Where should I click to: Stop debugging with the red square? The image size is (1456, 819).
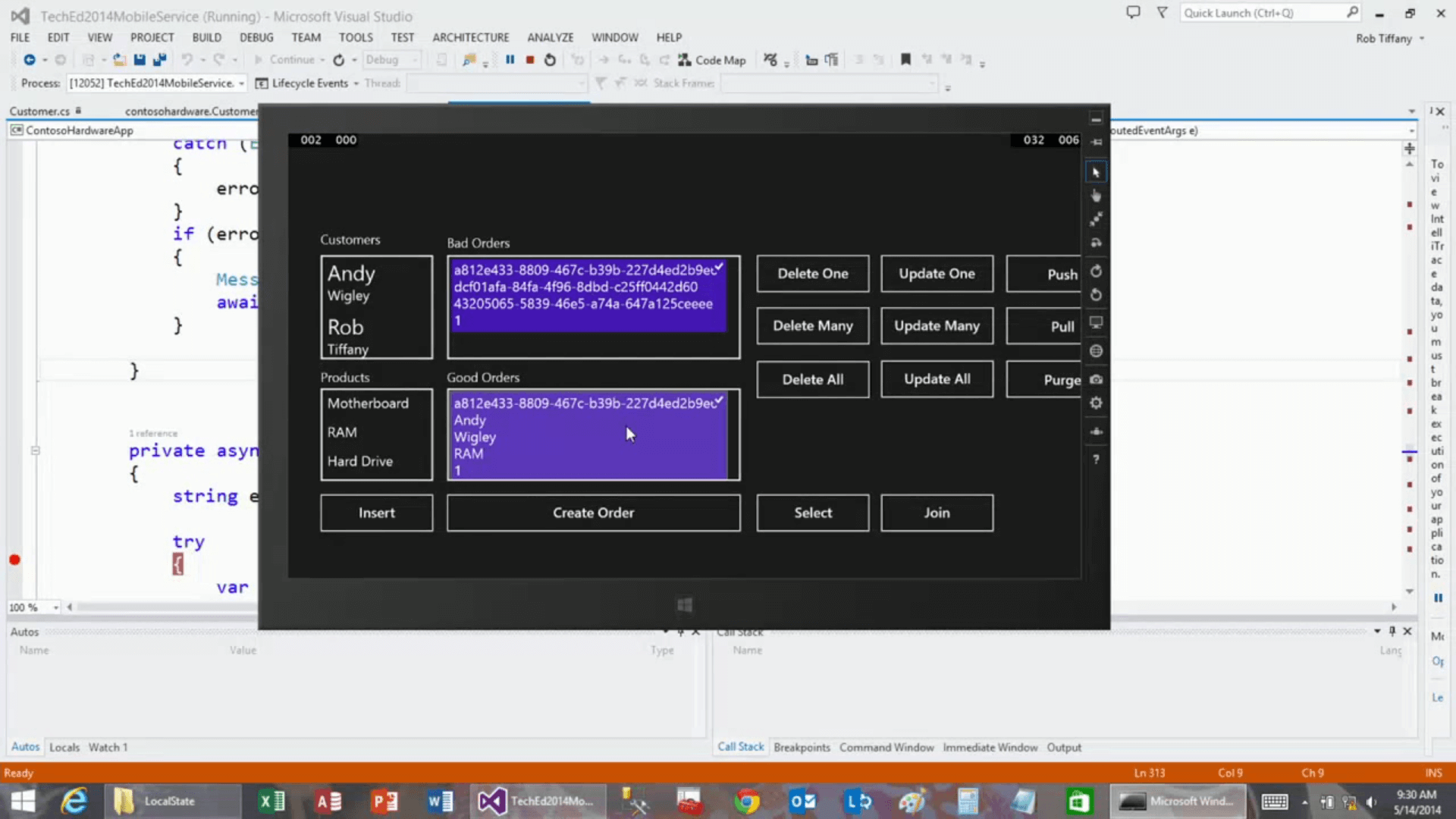tap(530, 60)
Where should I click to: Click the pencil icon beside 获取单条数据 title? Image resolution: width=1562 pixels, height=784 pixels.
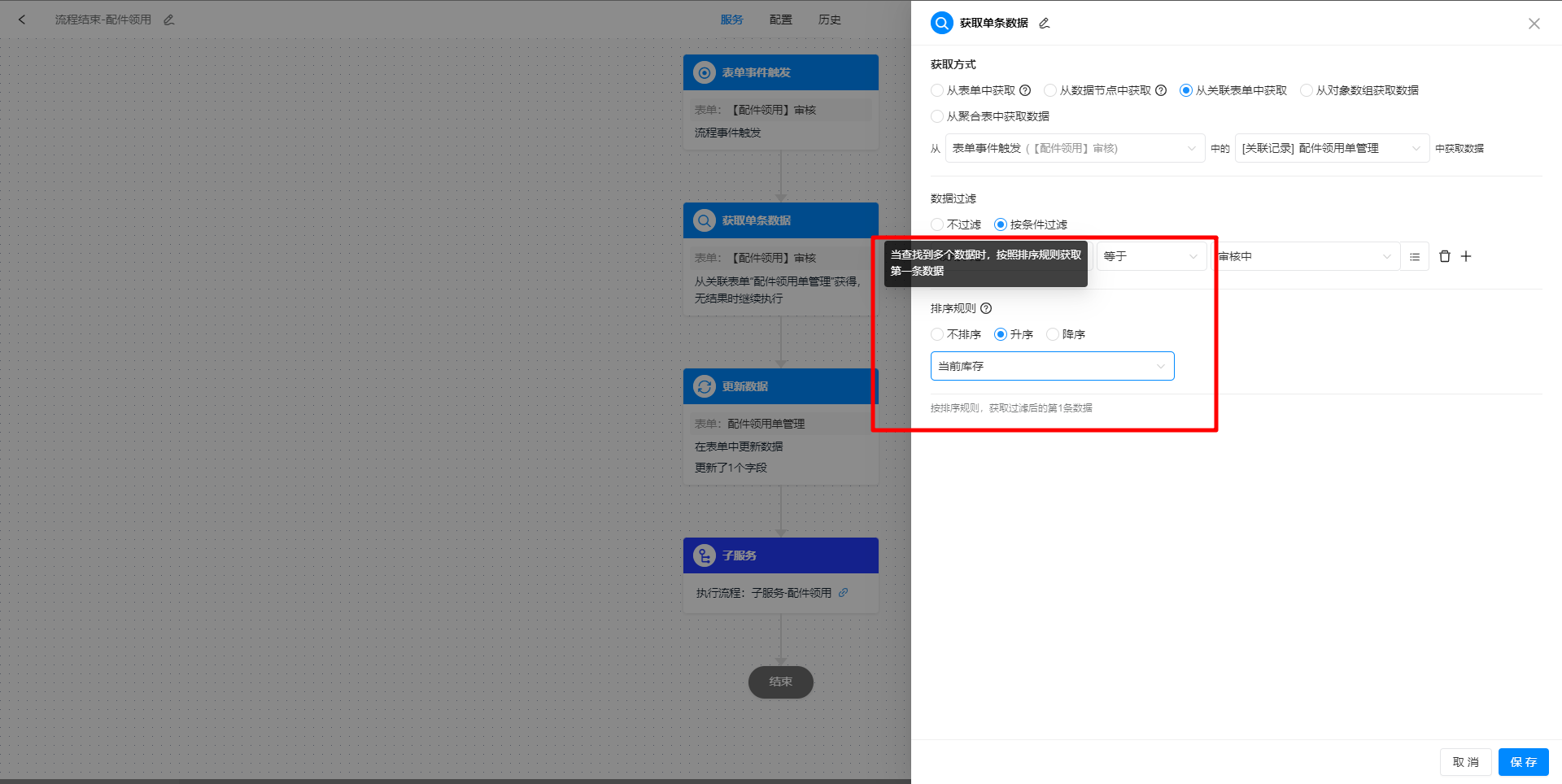coord(1044,23)
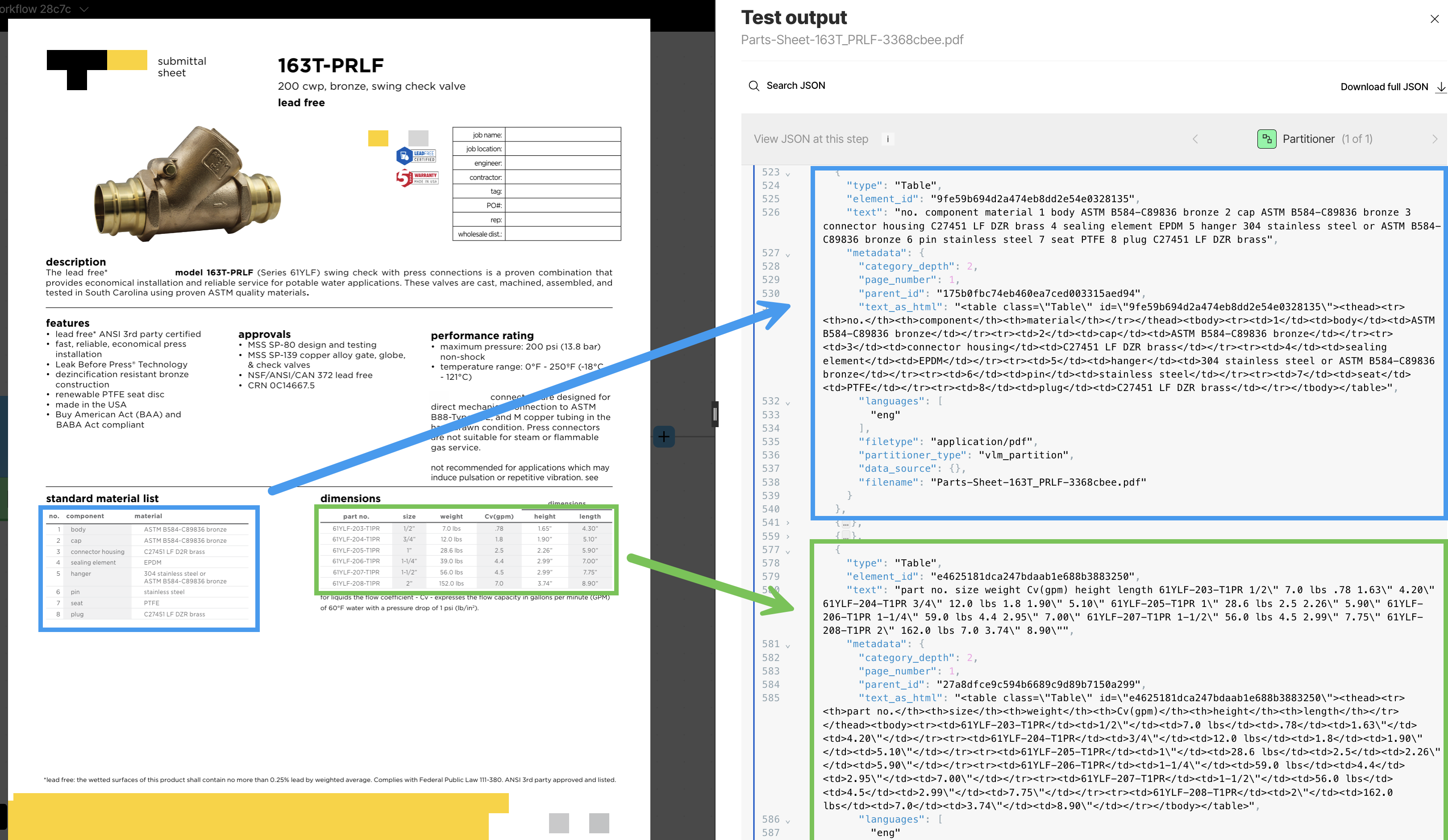The width and height of the screenshot is (1448, 840).
Task: Expand collapsed JSON object at line 541
Action: pos(788,523)
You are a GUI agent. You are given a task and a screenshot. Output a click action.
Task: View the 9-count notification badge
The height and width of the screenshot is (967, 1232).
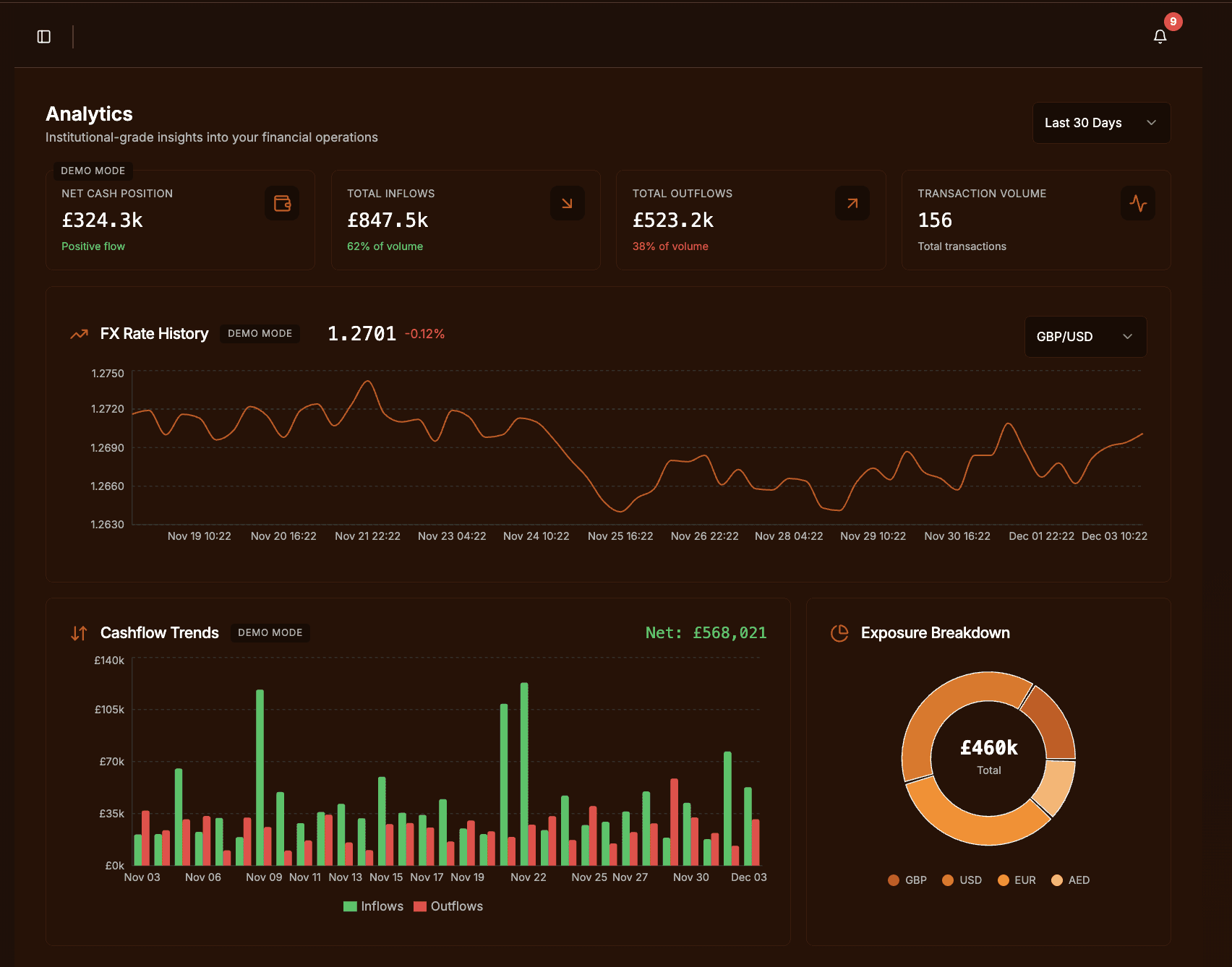click(x=1175, y=21)
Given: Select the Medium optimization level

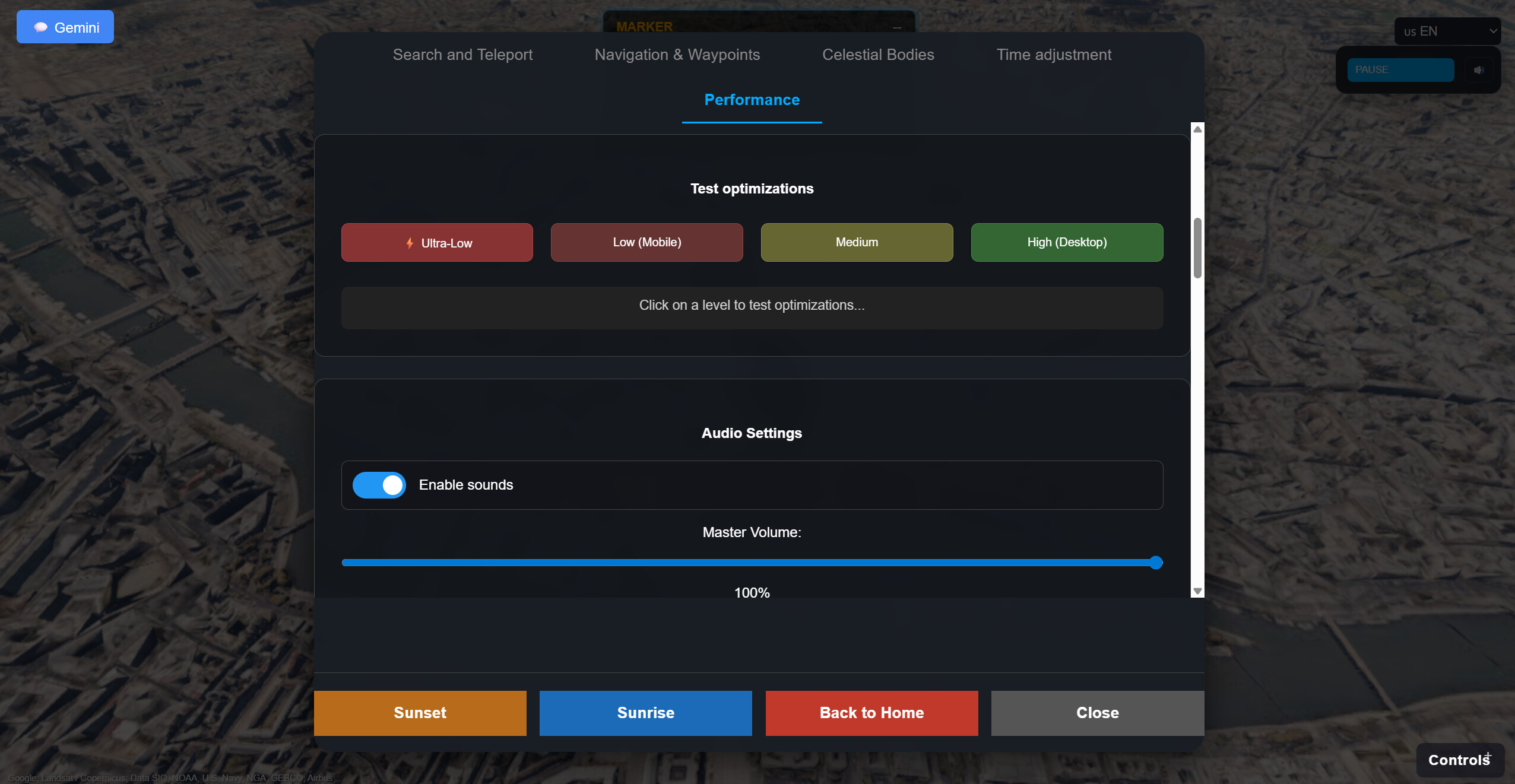Looking at the screenshot, I should (x=856, y=242).
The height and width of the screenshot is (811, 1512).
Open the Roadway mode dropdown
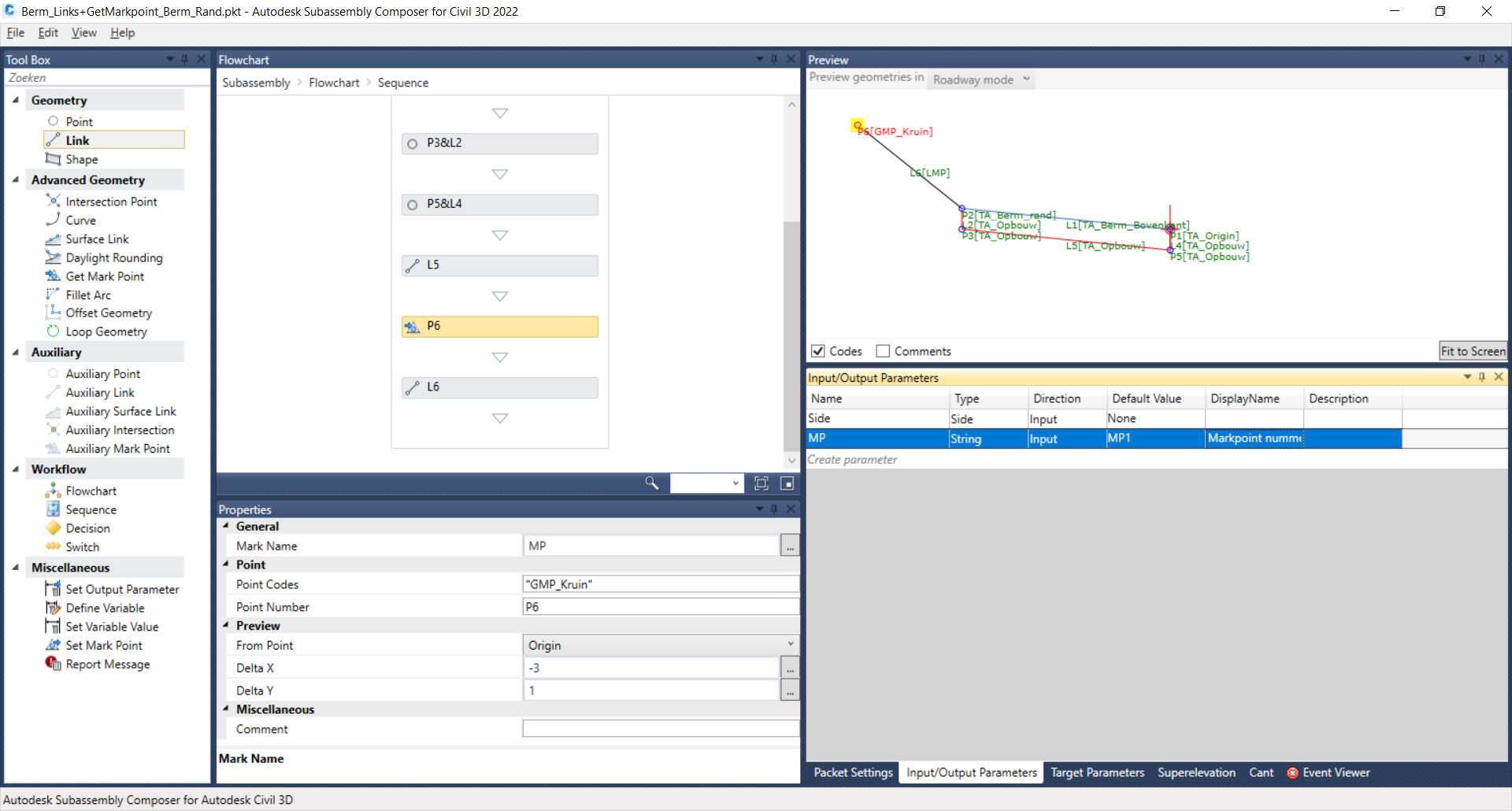click(x=980, y=79)
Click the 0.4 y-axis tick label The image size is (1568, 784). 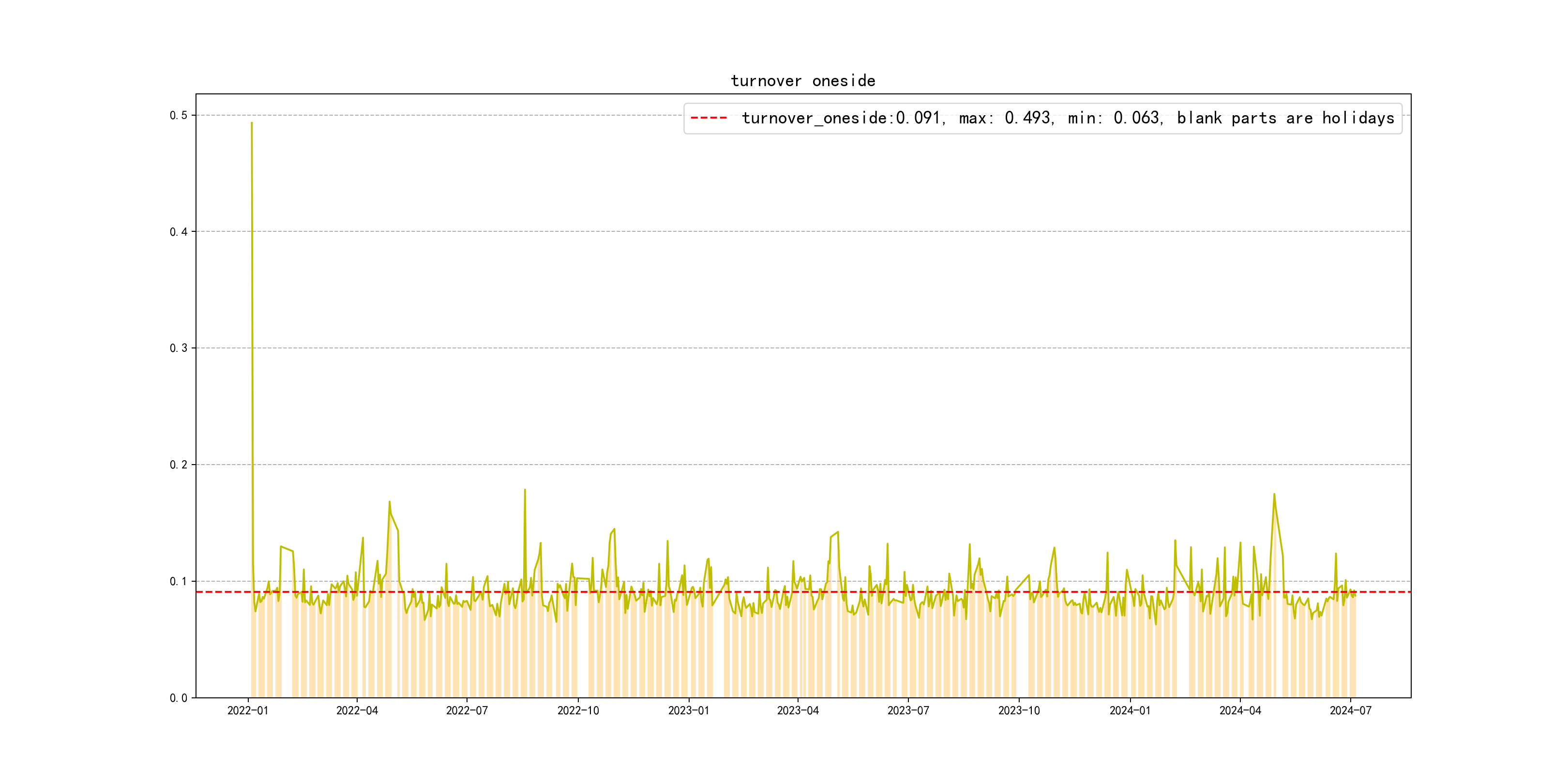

■ **Your goal**
Could you transcribe every entry exactly, leaving out the pictures?

■ **Answer box**
Where should I click to: Stop debugging with the red square? The image size is (1456, 819).
tap(530, 60)
Where should I click to: Click the pencil icon beside 获取单条数据 title? Image resolution: width=1562 pixels, height=784 pixels.
coord(1044,23)
The width and height of the screenshot is (1448, 840).
Task: Expand collapsed JSON object at line 541
Action: pos(788,523)
You are a GUI agent. You are given a task and a screenshot. Output a click action.
Task: View the 9-count notification badge
The height and width of the screenshot is (967, 1232).
click(x=1175, y=21)
Given: Select the Medium optimization level

Looking at the screenshot, I should (x=856, y=242).
The height and width of the screenshot is (811, 1512).
Open the Roadway mode dropdown
click(x=980, y=79)
Click the 0.4 y-axis tick label The image size is (1568, 784). 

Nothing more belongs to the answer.